+++ Data in this exercise

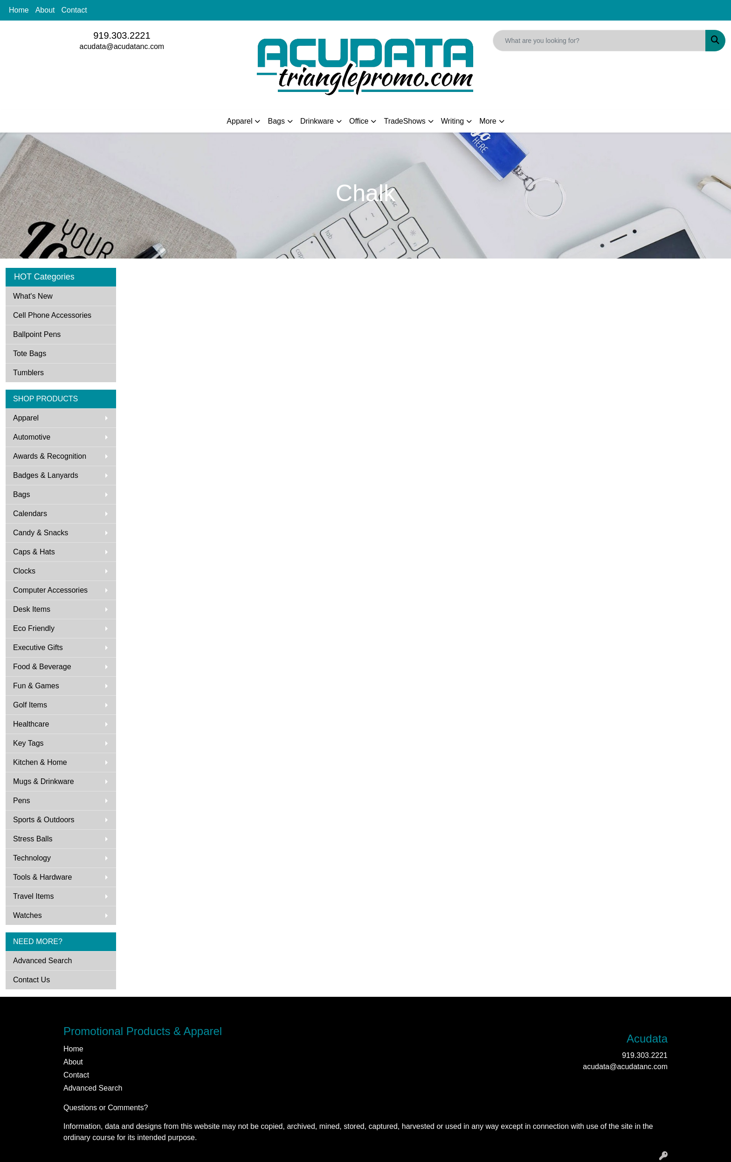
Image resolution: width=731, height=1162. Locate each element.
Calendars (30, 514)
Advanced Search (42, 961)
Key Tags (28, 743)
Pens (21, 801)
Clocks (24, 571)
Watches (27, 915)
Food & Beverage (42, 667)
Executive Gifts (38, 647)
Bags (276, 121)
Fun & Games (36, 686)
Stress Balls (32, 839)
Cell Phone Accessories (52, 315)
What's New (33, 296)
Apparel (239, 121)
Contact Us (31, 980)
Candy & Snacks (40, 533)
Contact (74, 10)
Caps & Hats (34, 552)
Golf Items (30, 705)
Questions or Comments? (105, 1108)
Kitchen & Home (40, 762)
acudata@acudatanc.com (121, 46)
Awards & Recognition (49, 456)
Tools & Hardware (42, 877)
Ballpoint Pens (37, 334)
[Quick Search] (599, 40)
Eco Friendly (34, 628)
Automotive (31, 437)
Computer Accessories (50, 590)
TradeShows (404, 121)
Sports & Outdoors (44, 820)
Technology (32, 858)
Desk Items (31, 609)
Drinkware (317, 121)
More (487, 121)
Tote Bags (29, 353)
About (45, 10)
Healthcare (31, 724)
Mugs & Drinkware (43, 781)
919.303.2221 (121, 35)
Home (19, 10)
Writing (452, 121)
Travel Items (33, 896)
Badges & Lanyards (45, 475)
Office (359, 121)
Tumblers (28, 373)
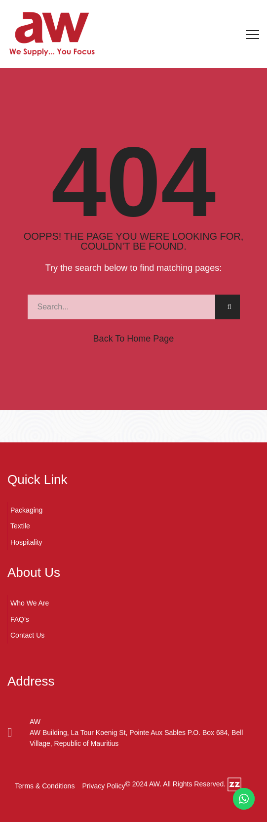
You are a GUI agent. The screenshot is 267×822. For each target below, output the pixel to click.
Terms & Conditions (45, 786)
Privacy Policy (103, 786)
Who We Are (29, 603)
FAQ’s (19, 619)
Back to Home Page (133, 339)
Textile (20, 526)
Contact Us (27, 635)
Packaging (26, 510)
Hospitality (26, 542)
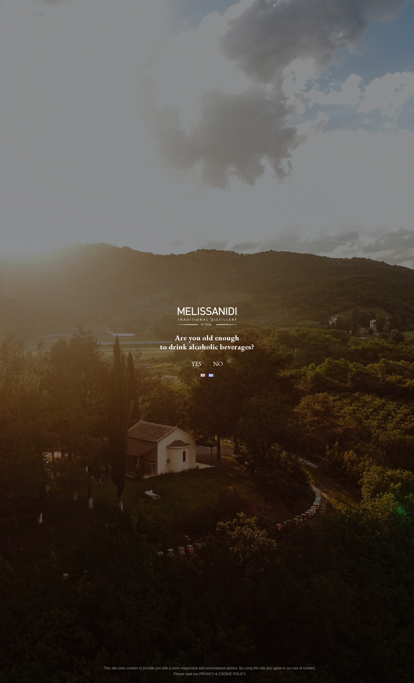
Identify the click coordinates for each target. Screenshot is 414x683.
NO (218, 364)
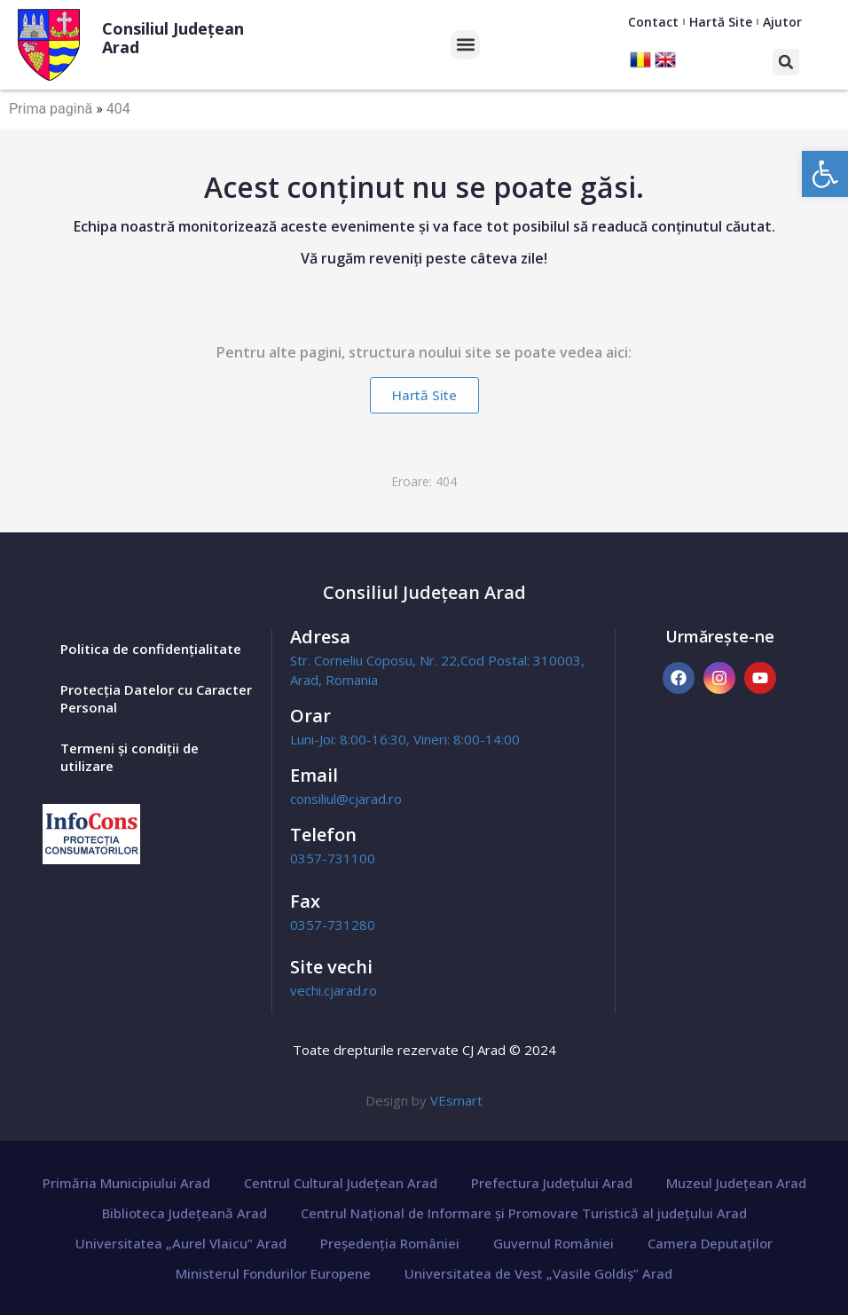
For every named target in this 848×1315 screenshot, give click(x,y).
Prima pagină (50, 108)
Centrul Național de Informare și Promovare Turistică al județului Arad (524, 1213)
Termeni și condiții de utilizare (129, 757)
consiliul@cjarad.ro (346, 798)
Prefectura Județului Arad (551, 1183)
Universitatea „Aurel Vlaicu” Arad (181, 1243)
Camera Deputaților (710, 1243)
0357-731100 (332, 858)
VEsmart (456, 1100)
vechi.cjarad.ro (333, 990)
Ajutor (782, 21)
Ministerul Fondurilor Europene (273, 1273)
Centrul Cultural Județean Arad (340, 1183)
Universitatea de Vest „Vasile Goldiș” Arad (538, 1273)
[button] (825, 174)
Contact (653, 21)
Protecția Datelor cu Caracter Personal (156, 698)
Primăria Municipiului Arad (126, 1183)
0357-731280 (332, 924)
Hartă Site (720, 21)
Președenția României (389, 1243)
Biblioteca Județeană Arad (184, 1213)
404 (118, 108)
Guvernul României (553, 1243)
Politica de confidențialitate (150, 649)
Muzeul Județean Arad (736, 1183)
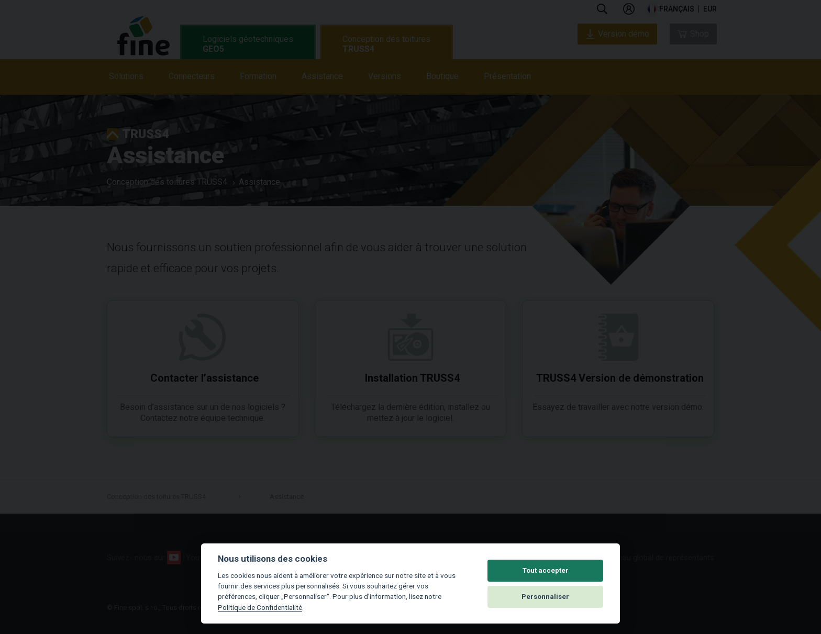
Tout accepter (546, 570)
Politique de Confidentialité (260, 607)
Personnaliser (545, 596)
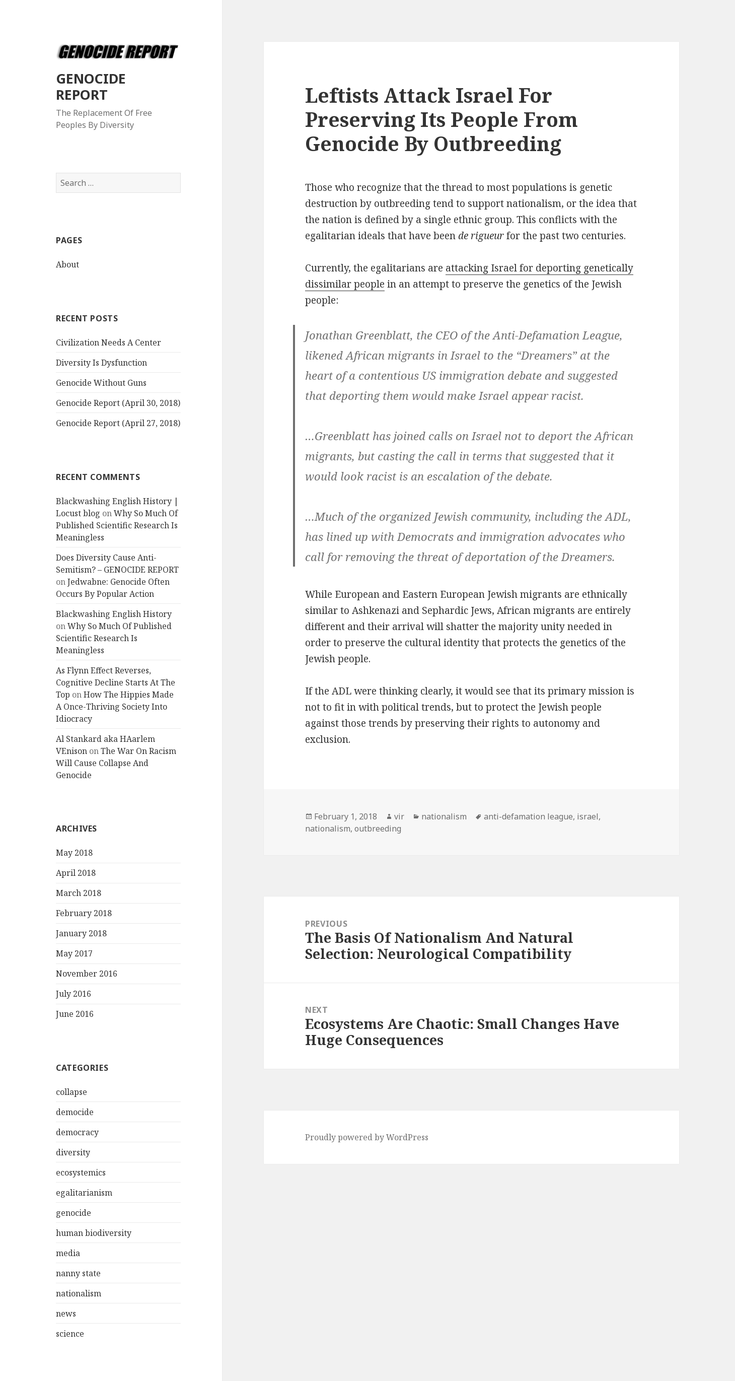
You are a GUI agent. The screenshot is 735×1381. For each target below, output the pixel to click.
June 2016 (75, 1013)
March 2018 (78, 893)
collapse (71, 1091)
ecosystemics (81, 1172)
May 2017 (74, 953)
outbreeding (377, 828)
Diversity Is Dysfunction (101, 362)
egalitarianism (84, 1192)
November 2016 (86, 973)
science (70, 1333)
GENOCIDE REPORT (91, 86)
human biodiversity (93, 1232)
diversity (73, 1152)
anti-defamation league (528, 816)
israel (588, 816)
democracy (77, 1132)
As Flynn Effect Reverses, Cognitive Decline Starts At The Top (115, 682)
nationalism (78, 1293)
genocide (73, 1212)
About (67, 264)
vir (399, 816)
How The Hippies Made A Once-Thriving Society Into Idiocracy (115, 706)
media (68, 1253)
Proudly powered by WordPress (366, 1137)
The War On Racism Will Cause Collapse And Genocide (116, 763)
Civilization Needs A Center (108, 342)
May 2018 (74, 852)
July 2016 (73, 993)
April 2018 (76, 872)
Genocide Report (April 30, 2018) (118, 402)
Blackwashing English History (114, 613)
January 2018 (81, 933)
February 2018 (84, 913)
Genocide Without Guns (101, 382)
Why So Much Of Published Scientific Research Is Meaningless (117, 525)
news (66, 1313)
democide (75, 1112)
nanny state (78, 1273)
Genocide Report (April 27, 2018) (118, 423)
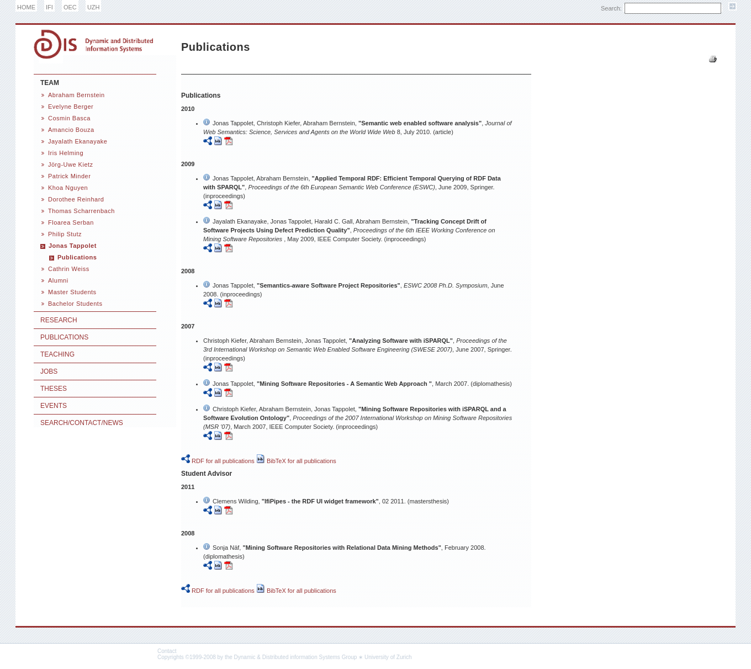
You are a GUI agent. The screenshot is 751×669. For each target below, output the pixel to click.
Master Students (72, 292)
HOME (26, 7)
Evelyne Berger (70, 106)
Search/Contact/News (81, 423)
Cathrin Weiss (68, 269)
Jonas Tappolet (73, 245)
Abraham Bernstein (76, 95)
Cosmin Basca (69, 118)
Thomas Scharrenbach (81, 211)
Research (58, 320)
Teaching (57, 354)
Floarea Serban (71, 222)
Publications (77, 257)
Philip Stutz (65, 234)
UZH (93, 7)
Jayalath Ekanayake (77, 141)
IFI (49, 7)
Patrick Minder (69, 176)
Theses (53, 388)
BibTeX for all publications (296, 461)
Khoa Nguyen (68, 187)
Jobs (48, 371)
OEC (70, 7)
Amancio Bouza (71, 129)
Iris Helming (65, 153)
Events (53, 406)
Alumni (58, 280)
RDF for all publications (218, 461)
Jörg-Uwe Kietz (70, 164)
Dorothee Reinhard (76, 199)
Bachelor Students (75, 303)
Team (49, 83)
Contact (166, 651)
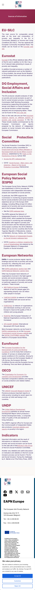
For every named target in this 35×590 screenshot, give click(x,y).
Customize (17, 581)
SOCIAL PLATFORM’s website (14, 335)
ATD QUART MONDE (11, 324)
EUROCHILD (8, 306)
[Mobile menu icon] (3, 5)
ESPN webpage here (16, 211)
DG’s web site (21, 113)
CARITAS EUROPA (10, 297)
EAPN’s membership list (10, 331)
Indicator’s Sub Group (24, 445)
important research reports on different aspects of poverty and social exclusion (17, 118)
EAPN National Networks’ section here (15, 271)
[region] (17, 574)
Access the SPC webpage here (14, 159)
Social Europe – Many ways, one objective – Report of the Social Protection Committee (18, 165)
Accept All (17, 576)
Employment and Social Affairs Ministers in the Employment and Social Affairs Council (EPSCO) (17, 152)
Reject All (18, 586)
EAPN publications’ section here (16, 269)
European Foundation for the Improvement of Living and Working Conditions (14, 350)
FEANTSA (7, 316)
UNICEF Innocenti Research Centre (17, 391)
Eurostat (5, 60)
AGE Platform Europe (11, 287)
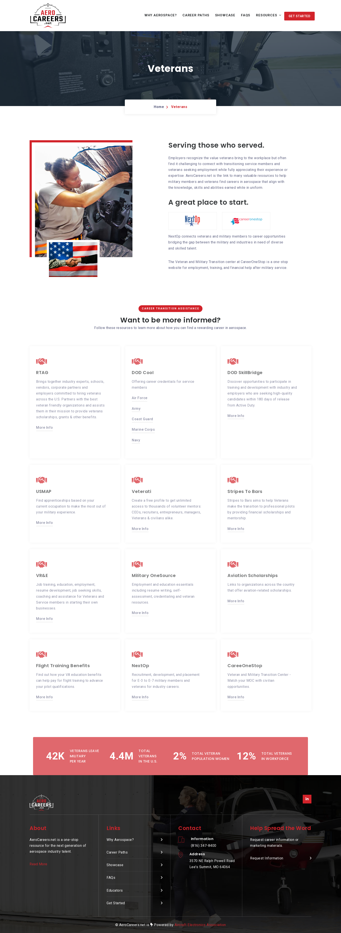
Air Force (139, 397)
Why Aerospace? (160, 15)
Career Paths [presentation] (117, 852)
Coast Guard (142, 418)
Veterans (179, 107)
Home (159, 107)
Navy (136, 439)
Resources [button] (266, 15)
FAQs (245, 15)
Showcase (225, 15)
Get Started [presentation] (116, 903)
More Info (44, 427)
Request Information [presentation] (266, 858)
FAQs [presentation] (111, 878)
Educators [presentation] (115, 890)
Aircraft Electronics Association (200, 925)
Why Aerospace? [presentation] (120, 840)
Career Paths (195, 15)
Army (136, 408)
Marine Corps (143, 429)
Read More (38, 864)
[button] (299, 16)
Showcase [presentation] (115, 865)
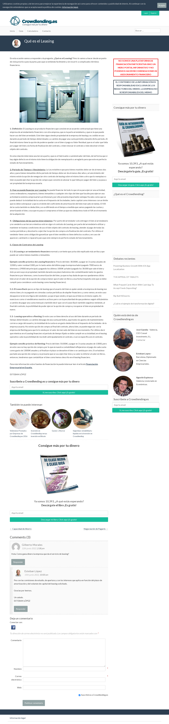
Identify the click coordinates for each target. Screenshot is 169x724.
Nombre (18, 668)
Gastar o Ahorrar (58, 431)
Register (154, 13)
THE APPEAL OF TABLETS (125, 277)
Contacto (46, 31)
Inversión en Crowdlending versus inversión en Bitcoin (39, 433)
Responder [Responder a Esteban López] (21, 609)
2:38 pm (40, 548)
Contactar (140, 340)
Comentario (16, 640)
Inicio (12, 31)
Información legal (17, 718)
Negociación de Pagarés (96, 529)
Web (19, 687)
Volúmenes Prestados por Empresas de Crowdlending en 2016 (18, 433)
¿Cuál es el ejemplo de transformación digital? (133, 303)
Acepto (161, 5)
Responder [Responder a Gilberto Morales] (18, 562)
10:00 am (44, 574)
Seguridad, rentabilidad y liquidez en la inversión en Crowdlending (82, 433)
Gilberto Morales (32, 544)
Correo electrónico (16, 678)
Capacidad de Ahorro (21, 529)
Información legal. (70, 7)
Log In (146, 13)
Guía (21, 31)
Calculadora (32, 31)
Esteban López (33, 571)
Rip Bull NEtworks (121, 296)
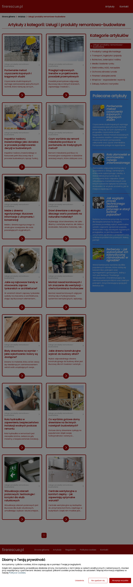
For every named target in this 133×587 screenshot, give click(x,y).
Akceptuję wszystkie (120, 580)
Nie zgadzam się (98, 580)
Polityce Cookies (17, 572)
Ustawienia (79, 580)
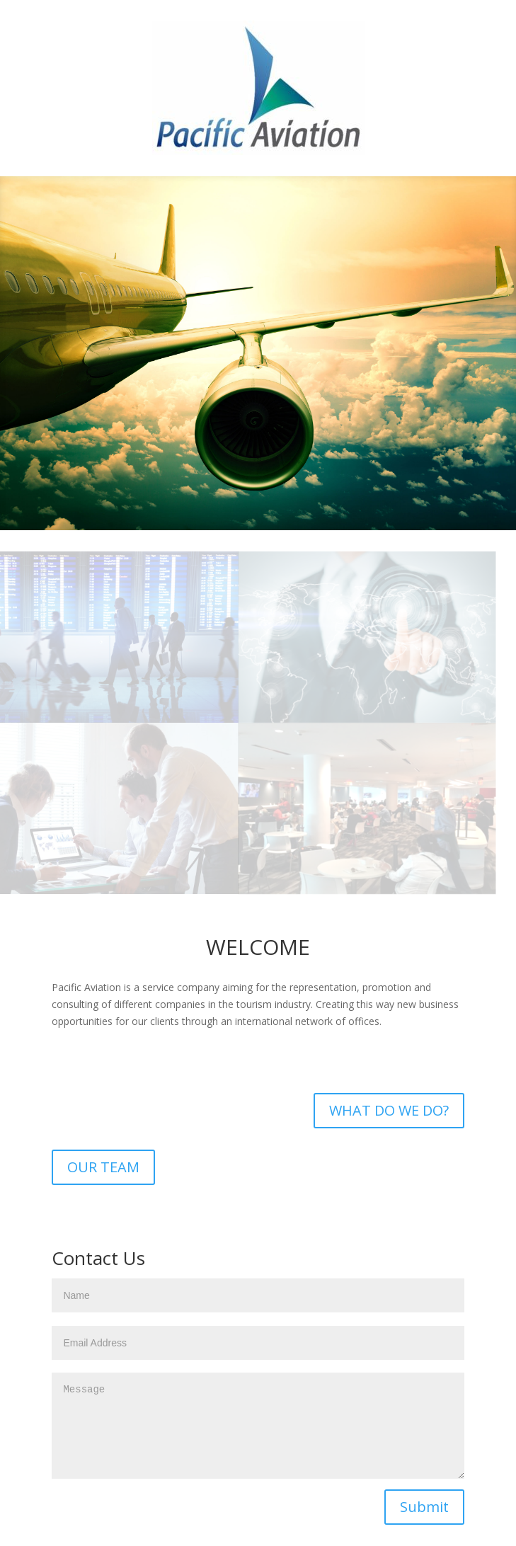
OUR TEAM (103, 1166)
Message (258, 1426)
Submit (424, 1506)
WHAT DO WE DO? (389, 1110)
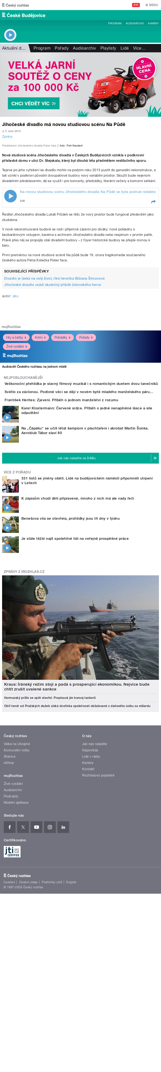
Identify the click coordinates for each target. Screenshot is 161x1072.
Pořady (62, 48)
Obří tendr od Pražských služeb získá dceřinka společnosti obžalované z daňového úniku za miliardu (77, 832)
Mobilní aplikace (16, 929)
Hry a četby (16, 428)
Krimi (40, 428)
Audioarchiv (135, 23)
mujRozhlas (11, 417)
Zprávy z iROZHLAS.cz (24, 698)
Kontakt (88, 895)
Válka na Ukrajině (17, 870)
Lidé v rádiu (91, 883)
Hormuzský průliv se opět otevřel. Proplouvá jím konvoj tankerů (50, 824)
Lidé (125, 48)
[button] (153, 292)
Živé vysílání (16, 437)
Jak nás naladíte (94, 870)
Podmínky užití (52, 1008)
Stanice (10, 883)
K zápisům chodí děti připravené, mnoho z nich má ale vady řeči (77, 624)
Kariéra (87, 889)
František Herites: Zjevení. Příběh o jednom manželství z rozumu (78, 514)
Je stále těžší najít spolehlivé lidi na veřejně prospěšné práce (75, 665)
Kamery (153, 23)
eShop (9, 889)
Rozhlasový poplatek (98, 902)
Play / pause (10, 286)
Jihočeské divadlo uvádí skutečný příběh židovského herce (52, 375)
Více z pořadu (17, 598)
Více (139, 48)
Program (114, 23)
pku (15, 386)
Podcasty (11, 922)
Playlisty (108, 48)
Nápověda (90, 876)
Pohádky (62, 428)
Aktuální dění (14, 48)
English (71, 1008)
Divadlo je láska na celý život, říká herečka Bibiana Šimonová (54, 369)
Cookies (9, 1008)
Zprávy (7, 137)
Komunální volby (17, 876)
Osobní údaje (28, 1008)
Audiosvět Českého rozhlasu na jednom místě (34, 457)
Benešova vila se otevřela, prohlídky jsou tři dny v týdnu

++++++

List each line in the data above that has the word "Centrul" in it.

Centrul Național de Informare și Promovare Turistică al județului Arad (524, 1213)
Centrul Cultural Județean Arad (340, 1183)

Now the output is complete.